Since then, St. Jude has twice halted implants of its Nanostim pacemaker in Europe, and the company is now examining a report that a patient had one of the devices break free and get stuck in the artery that leads to the lungs. That incident followed a letter sent to European doctors earlier this year disclosing statistics on eight other incidents in which the device came dislodged, including six in the United States.
The company says a small number of such events are to be expected. But physicians, and some stock analysts, are closely watching the safety profile of tiny novel pacemakers like the Nanostim in ongoing studies. Advanced versions of the pen-cap sized devices may one day revolutionize cardiac pacemaking, but only if they're at least as safe as traditional pacemakers.
"The trial is ongoing, so we will be getting more information. But everything I have seen would suggest that the leadless pacemaker meets that high bar as being as safe as a traditional pacemaker," said Dr. Paul Friedman, the Mayo Clinic principal investigator in St. Jude's ongoing national safety study. "In my heart of hearts, I wouldn't offer this to patients if I didn't think it was an important advance."
Last year, in the wake of the news that two early patients in the European Nanostim study died after implants, Friedman said the company narrowed the eligible study population there.
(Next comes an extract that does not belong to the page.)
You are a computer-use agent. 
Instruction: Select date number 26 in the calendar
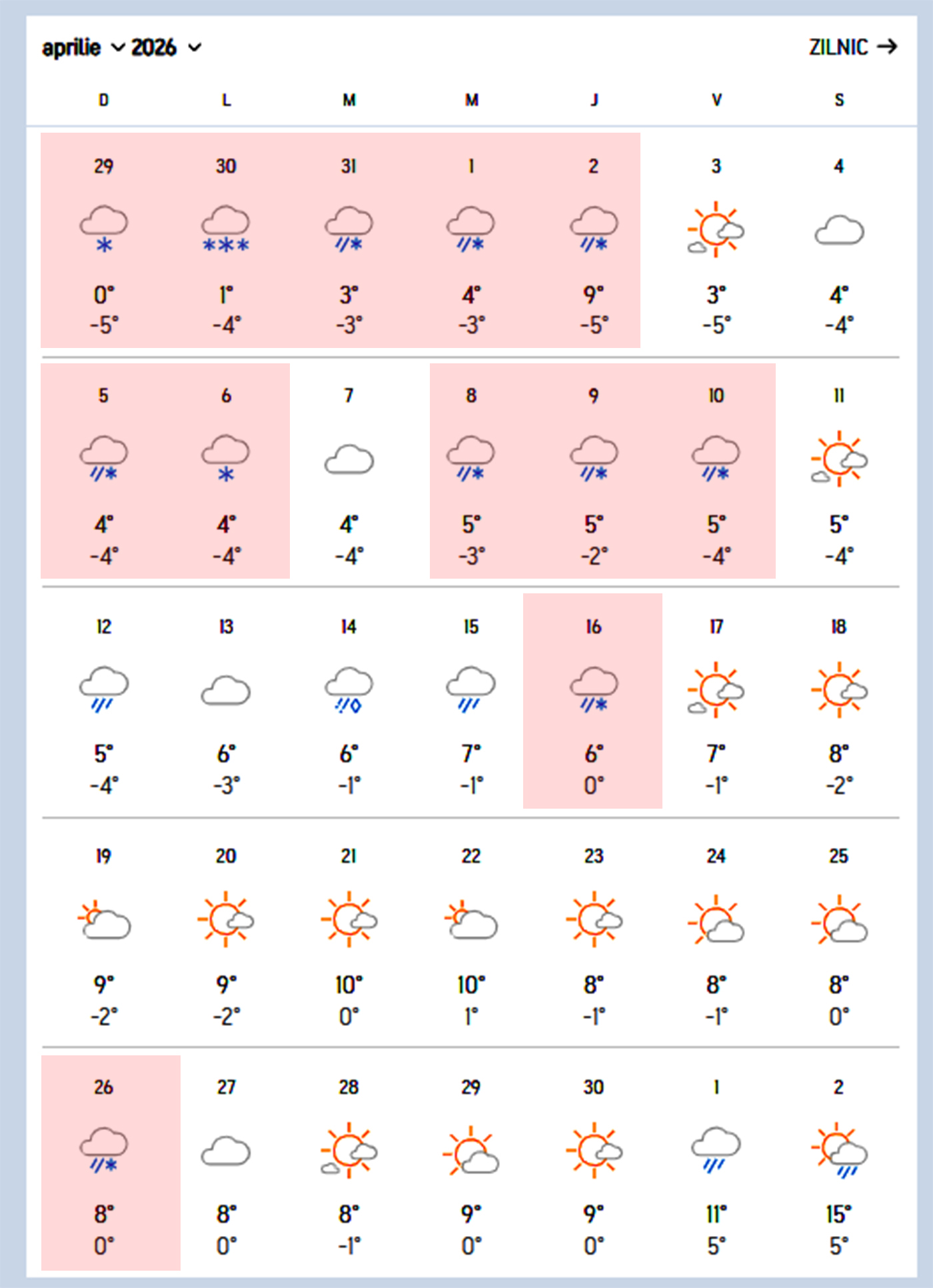tap(103, 1087)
Since then St. Jude has been rewriting its training manuals for European doctors while consulting with U.S. regulators about plans to seek full commercial approval from the Food and Drug Administration later this year, according to statements from the company and analysts.
"St. Jude Medical is confident in the safety profile of Nanostim," spokeswoman Kate Stoltenberg wrote in an e-mail. "We've analyzed data from our worldwide studies, and what we're seeing are outcomes that meet or exceed the current safety profiles of traditional pacemaker technologies."
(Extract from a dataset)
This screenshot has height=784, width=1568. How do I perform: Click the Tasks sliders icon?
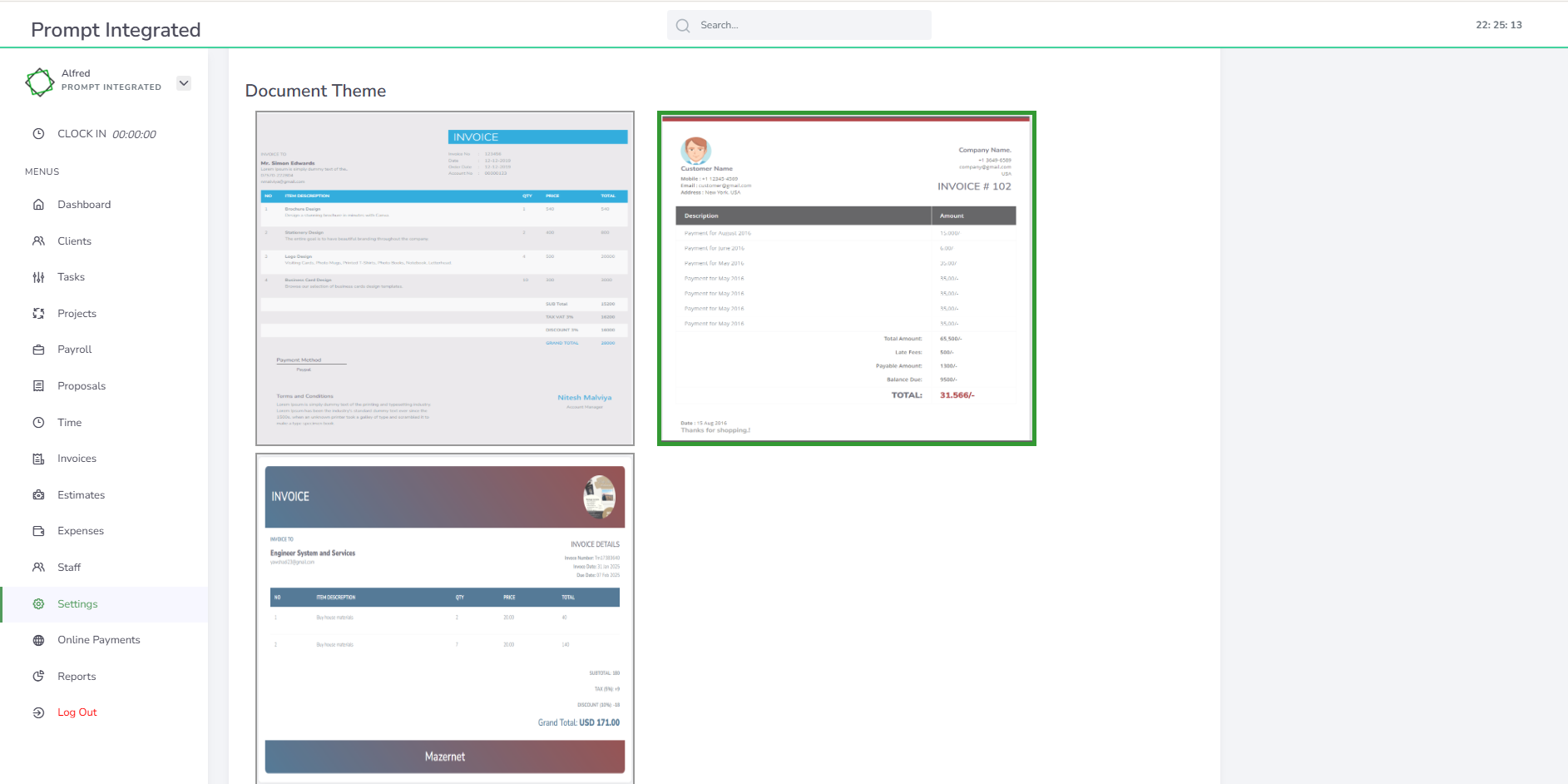click(x=38, y=277)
Traditional pacemakers sit under the skin near the shoulder, requiring a chest incision to implant the device and its wires, called leads, that deliver low-power electric stimulation to fix a slow heart beat. While rare, the most common complications are infection in the pocket of tissue around the device, and leads moving out of place.
Attachment issues
The new pacemakers like Nanostim require neither a pocket nor leads. They're small enough to fit entirely inside the right ventricle of the heart, placed there using a long, thin tube guided into the heart from a small puncture in the groin.